Actions to take –
**a.** From the UFC 228 article, retype the stretch from "Tyron Woodley won" through "in UFC history.".
**b.** Answer these questions about the UFC 228 article:
(i) Against whom did Tyron Woodley defend his welterweight title in the main event?
(ii) How many of the nine televised fights went the distance?
(iii) Which champion did Woodley knock out in 2016 to win the title?
**c.** Carry on the UFC 228 article from where it stops.

Page extract –
The best and worst moments from UFC 228

UFC 228 Woodley v Till
Tyron Woodley defended his UFC Welterweight title against Darren Till in the main event

UFC 228 wasn’t the most highly anticipated card of 2018 – especially with the big Khabib/McGregor fight on the horizon – and when became the latest UFC show to lose its co-main event at the weigh-in stage most fans were even more apathetic about the promotion’s latest visit to Texas.

The card was always deeper than some people would’ve liked to claim though – legitimately great fighters from the prelims to the main event – and thankfully, it was one of those cards that delivered massively in execution. Of the nine televised fights, just one went the distance, with the rest featuring some amazing finishes. Here are the best and the worst moments of the night’s action.

#1 Best: Woodley answers his critics in style

UFC 228 Woodley v Till
Woodley answered his critics by finishing Till off in the second round

Tyron Woodley won the UFC Welterweight title in the best way possible back in 2016 – he knocked incumbent champion Robbie Lawler out cold with one huge right hand and finished him off in the first round. Since then though, he’s become one of the more maligned champions on the UFC’s roster.

‘The Chosen One’ hardly endeared himself to fans when he immediately called for so-called ‘money fights’ with the likes of Nate Diaz, but those fights never materialized and nobody can claim Woodley hasn’t fought the top contenders in his division. But when he did fight those contenders, despite winning, for the most part, the fights were dull outings. Woodley’s last two victories – decisions over Stephen Thompson and Demian Maia – are widely considered as two of the worst title fights in UFC history.

(Element and text position information)
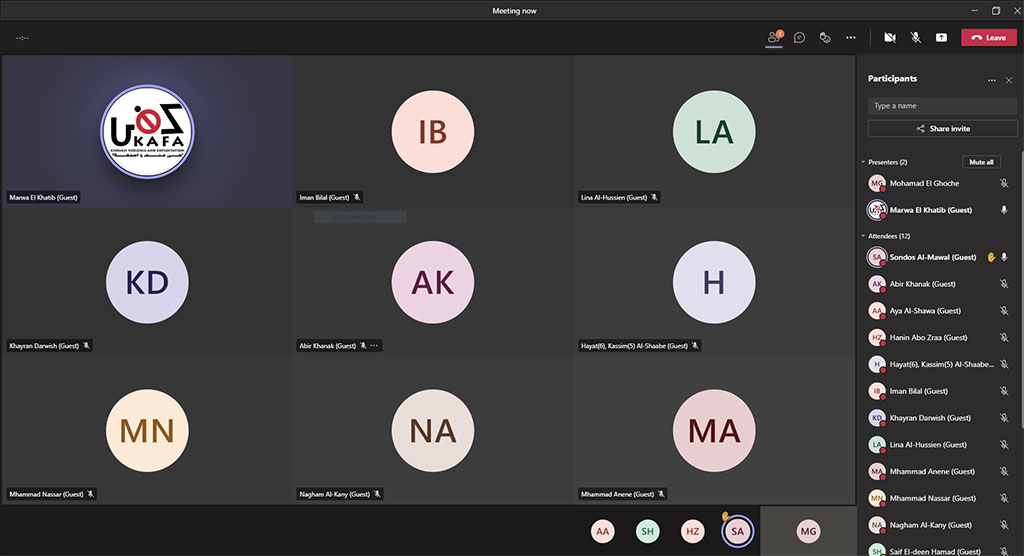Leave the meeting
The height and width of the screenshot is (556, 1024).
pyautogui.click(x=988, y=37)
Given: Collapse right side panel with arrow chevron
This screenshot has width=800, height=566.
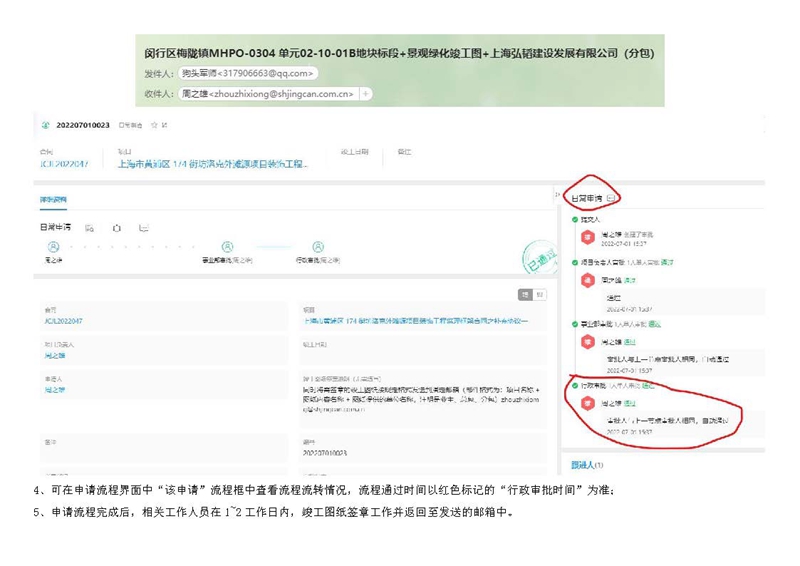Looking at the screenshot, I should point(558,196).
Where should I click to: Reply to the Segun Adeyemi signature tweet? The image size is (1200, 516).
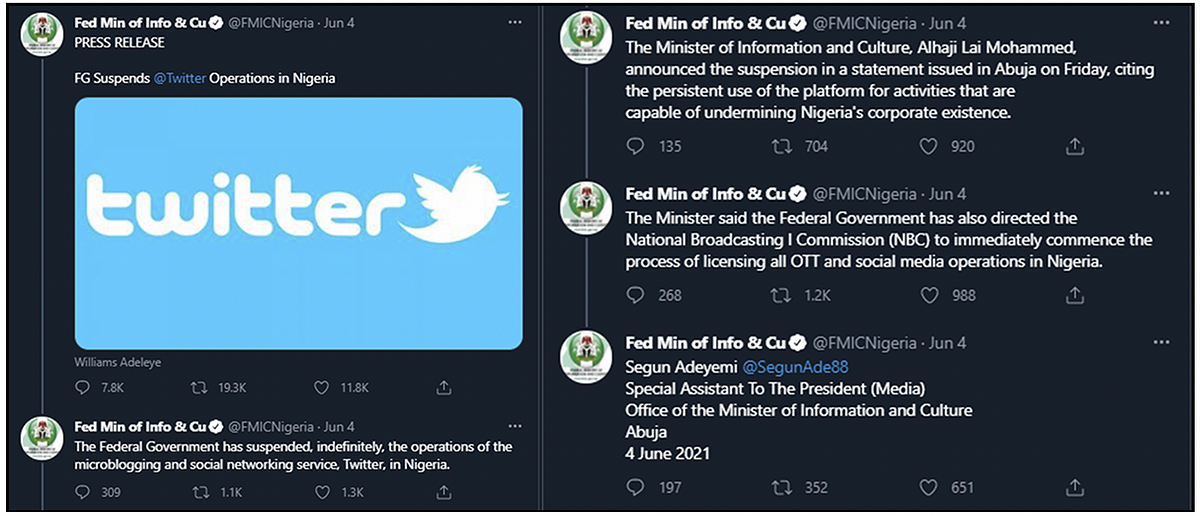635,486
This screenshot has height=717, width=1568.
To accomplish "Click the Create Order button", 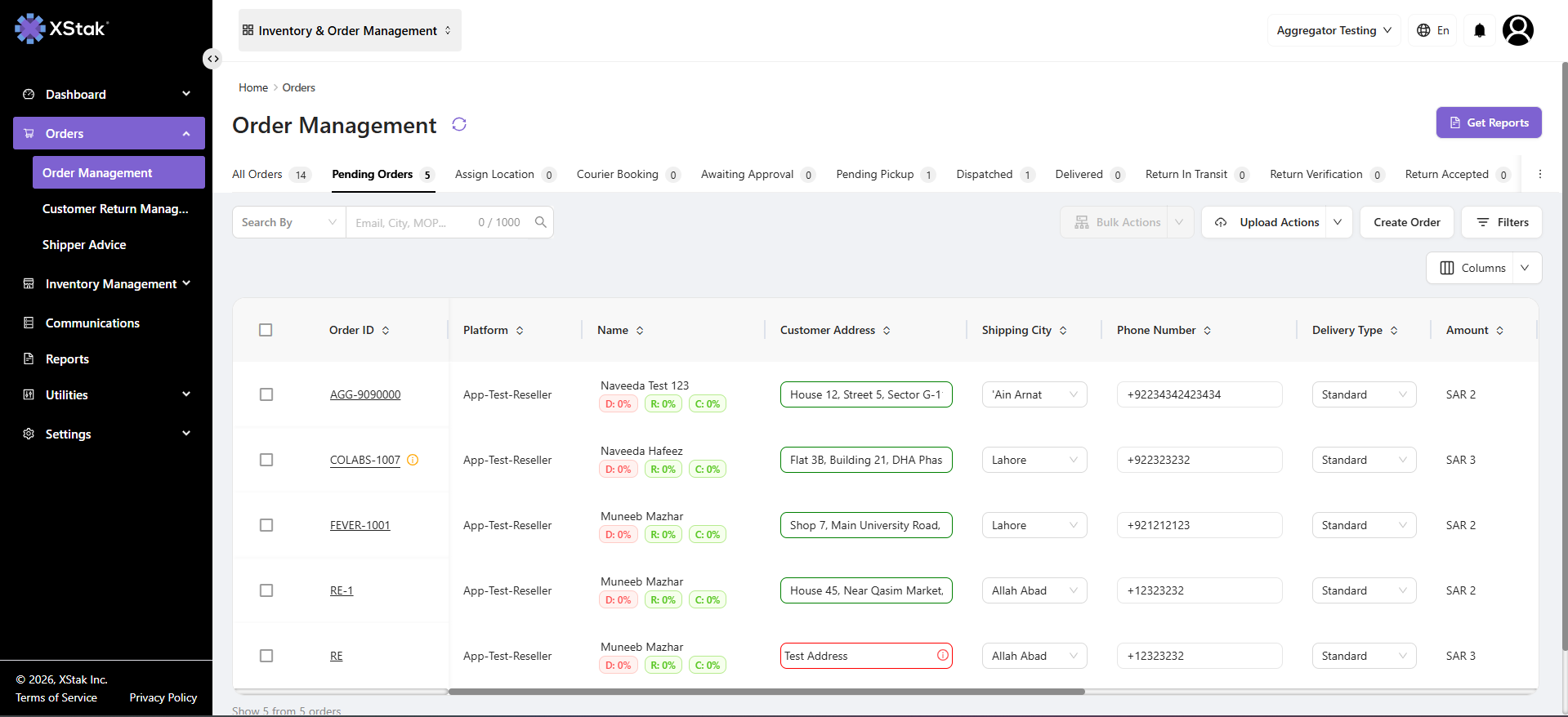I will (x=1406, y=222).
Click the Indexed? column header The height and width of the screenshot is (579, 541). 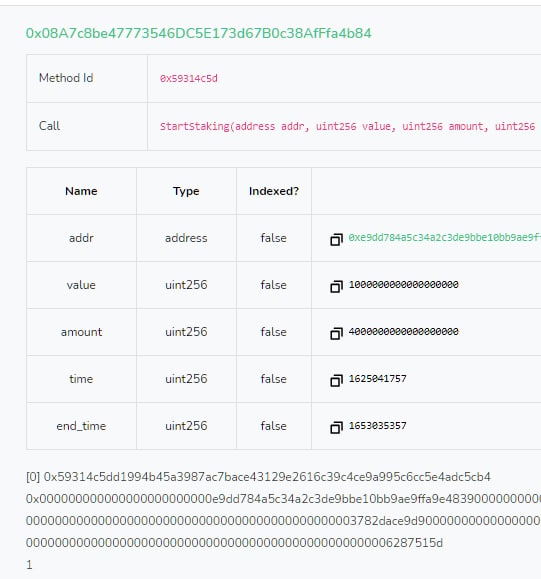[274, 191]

Answers to the tasks –
**a.**
Tyron Woodley won the UFC Welterweight title in the best way possible back in 2016 – he knocked incumbent champion Robbie Lawler out cold with one huge right hand and finished him off in the first round. Since then though, he’s become one of the more maligned champions on the UFC’s roster.

‘The Chosen One’ hardly endeared himself to fans when he immediately called for so-called ‘money fights’ with the likes of Nate Diaz, but those fights never materialized and nobody can claim Woodley hasn’t fought the top contenders in his division. But when he did fight those contenders, despite winning, for the most part, the fights were dull outings. Woodley’s last two victories – decisions over Stephen Thompson and Demian Maia – are widely considered as two of the worst title fights in UFC history.

**b.**
(i) Darren Till
(ii) One
(iii) Robbie Lawler

**c.**
Coming into UFC 228 following over a year on the shelf, the pressure was on Woodley somewhat. Not only to defeat challenger Darren Till but hopefully, do it in a more entertaining way than in his previous fights. And he delivered in spades in both ways; after a relatively uneventful first round, the champion dropped Till with a huge right hand early in the second, and when he couldn’t finish him off with elbows, he took advantage of a mistake from Till – reaching for an underhook from his side – and ended the fight with a D’Arce choke.

Not only was it Woodley’s first submission victory in the UFC – earning his black belt in Brazilian jiu-jitsu in the process – but it was his first finish since the Lawler fight and it should re-energize public interest in his title reign. A job well done by the Chosen One!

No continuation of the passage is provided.